**Opdrachten**:
1 > Geef het stuk uit de tekst over de Duitse hereniging letterlijk weer, beginnend bij "In 1989 valt" en eindigend bij "in Duitsland zelf.".
2 > Hoeveel asielzoekers kwamen er volgens de tekst over de Duitse hereniging tussen 1990 en 1993 het land binnen?
3 > Herschrijf in de tekst over de Duitse hereniging de alinea die begint met "Kohl zet het beleid van Adenauer voort" korter en behoud de belangrijkste feiten.

De val van de muur en de vraag: wat wordt de identiteit van de nieuwe Duitse Republiek (1989 - 1998)
In 1989 valt “de muur” en in 1990 worden beide Duitse landen onder Helmut Kohl verenigd. Hiermee keren in Europa de oude gevoeligheden terug. Wat is de identiteit van het nieuwe, machtige Duitsland? De regeringsleiders van de West-Europese landen (Thatcher, Mitterand, Lubbers) vrezen dat een herenigd Duitsland zich opnieuw niet kan bedwingen in het uitdrukken van zijn superioriteitsgevoelens. De angst voor de “slechte Duitser” leeft vooral ook in Duitsland zelf.
       Kohl zet het beleid van Adenauer voort: een goed Duitsland is een Europees Duitsland. In 1992 wordt het verdrag van Maastricht gesloten, de feitelijke oprichting van de Europese Unie, dat heel bewust is bedoeld om door denationalisering de macht van een herenigd Duitsland door middel van strenge regels in te dammen.
       Maar nu ontstaat een probleem met de asielzoekers. Welke nationaliteit krijgen ze? In Duitsland geldt nog steeds het bloedrecht dat in 1914 in het Duitse keizerrijk was vastgelegd: iemand is Duitser als zijn ouders Duits zijn. In immigratielanden als de Verenigde Staten is dit anders: iemand is Amerikaan als hij in Amerika is geboren. Tussen 1990 en 1993 komen ongeveer een miljoen asielzoekers het land binnen. Dit leidt tot extreemrechts geweld, vooral in Oost-Duitsland, waar zich een allerlei neonazistische subculturen hebben gevormd. Mogelijke verklaringen daarvoor zijn het feit dat de DDR de ervaring van 1968 mist en het feit dat de DDR zichzelf zag als bestrijder van het fascisme, niet als erfgenaam. Er vinden tientallen aanslagen op asielzoekerscentra plaats, berucht zijn vooral die in Rostock en Solingen in 1992 en 1993. Maar die vormen tevens een omslagpunt. Er gaan honderdduizenden Duitsers de straat op met protestborden met: “NAZIS RAUS”, een verwijzing naar “Ausländer raus” van de rechtsextremisten in de jaren tachtig. Er ontstaan netwerken voor hulp aan asielzoekers.
       “De asielzoeker” wordt hierdoor een centraal thema binnen de gepolariseerde politieke debatcultuur. Links wijst er op dat Duitsland een extra verantwoordelijkheid heeft voor de vervolgden in de wereld, als gevolg van zijn oorlogsschuld. Maar het CDU van Kohl wil juist afstand nemen van het verleden. De historici Dassen en Nijhuis schrijven in hun “Gegijzeld door het verleden” (2001): “Men vond het naziverleden inmiddels lang genoeg geleden om er zich niet meer met een open asielrecht symbolisch van te hoeven distantiëren”. Dit leidde in 1993 tot een aanscherping van de asielwet.

**Gegevensset**:
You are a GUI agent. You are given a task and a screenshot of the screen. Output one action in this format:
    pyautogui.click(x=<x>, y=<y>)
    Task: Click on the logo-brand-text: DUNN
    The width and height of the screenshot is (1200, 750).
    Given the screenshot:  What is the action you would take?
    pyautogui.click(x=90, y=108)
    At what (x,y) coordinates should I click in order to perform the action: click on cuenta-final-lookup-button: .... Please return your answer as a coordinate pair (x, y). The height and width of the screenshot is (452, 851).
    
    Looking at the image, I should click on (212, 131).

==

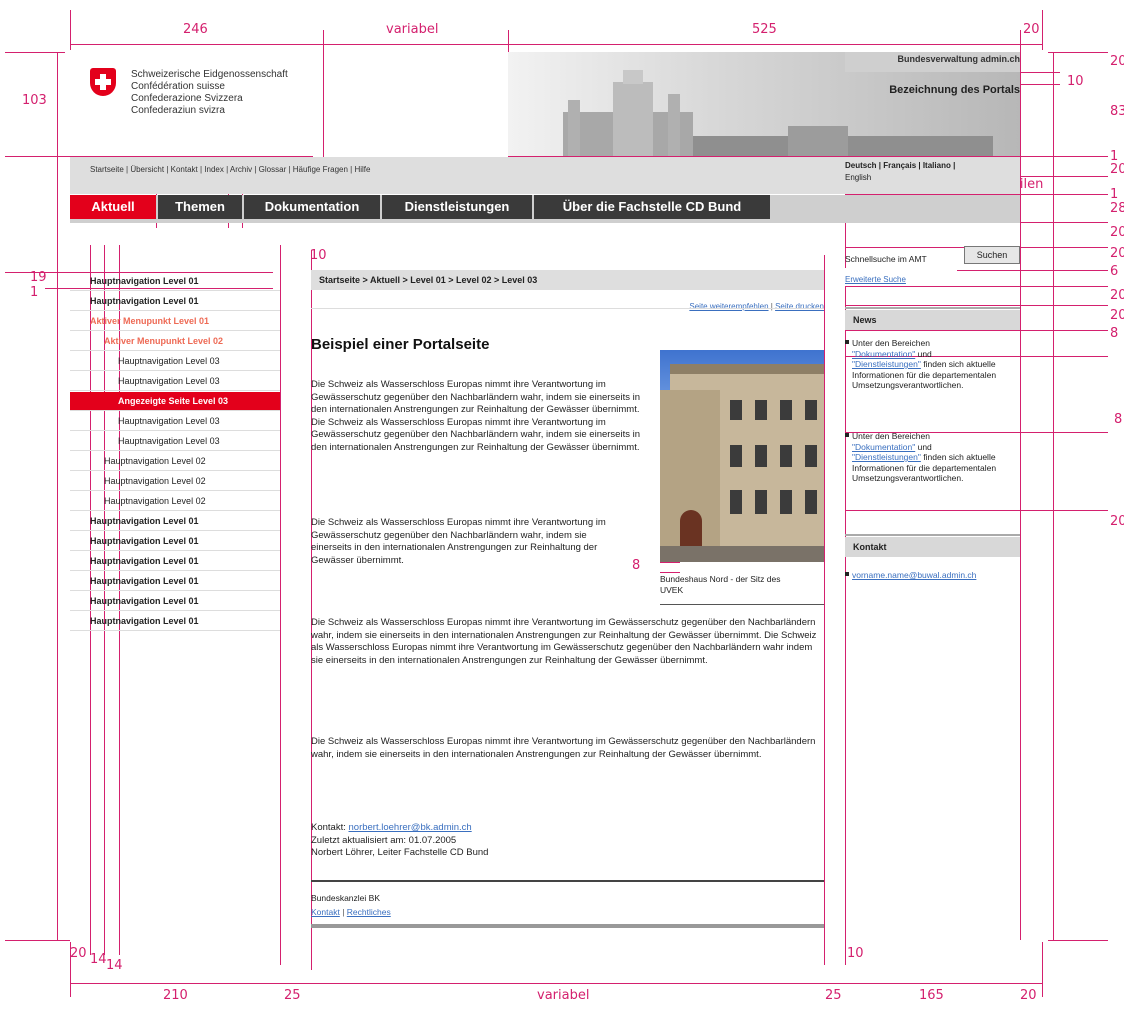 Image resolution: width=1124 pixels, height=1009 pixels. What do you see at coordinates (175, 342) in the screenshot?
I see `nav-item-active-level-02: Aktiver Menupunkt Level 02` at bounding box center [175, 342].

**Uitwerkingen**:
1 >
In 1989 valt “de muur” en in 1990 worden beide Duitse landen onder Helmut Kohl verenigd. Hiermee keren in Europa de oude gevoeligheden terug. Wat is de identiteit van het nieuwe, machtige Duitsland? De regeringsleiders van de West-Europese landen (Thatcher, Mitterand, Lubbers) vrezen dat een herenigd Duitsland zich opnieuw niet kan bedwingen in het uitdrukken van zijn superioriteitsgevoelens. De angst voor de “slechte Duitser” leeft vooral ook in Duitsland zelf.

2 > Ongeveer een miljoen.

3 > Kohl houdt vast aan Adenauers beleid: een goed Duitsland is een Europees Duitsland. Het verdrag van Maastricht uit 1992 richt feitelijk de Europese Unie op. Het verdrag moet de macht van het herenigde Duitsland bewust beperken, door denationalisering en strenge regels.